So how induction works is that we first need to prove our base case. In this problem the base case is $n=1$. The $n=1$ base case yields $\sum_{j=o}^1 (j+1) = (0+1)+(1+1) = 3 = \frac{(1+1)(1+2)}{2}$. So this proves the base case since the answer to $\sum_{j=o}^1 (j+1)$ is of the form $\frac{(n+1)(n+2)}{2}$.
We now make our assumption (the inductive hypothesis). In my proof I assumed it to be true for $n=(k-1)$ and then proved it to be true for $n=k$. In Daniels proof above he assumed it to be true for $n=k$ and then proved it to be true for $n=(k+1)$. Both ways are fine and in this case neither one is harder than the other.

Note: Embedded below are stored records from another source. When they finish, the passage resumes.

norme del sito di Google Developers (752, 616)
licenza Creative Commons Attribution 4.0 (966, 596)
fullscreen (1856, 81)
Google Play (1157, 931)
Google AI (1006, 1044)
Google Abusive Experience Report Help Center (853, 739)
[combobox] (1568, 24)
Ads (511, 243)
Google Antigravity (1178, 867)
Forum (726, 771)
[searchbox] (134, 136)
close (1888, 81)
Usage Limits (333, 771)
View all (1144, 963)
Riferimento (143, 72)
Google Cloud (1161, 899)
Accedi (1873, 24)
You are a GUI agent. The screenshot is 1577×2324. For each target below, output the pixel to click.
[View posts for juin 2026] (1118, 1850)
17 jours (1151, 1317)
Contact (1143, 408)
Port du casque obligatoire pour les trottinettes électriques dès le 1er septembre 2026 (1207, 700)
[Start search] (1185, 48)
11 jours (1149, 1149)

So, assume the statement is true for $n = (k-1) $ for an integer $k$ which means $\sum_{j=o}^{k-1} (j+1) =\frac{((k-1)+1)((k-1)+2)}{2} = \frac{k(k+1)}{2}$ and we are going to use this to show true for $n = k$ by noting that $\sum_{j=o}^k (j+1) = \sum_{j=o}^{k-1} (j+1) + (k+1) $. What we did here was we wrote the last term in the sum separately and this allows us to use our inductive hypothesis in the following way:
Since we already know that $ \sum_{j=o}^{k-1} (j+1) = \frac{k(k+1)}{2}$ from the inductive hypothesis then $\begin{align} \sum_{j=o}^k (j+1) &= \sum_{j=o}^{k-1} (j+1) + (k+1)
\\ &= \frac{k(k+1)}{2} + (k+1)
\\ & =\frac{k(k+1)}{2} + \frac{2(k+1)}{2}
\\ &= \frac{(k+1)(k+2)}{2} \end{align}$
And this is what we wanted to show.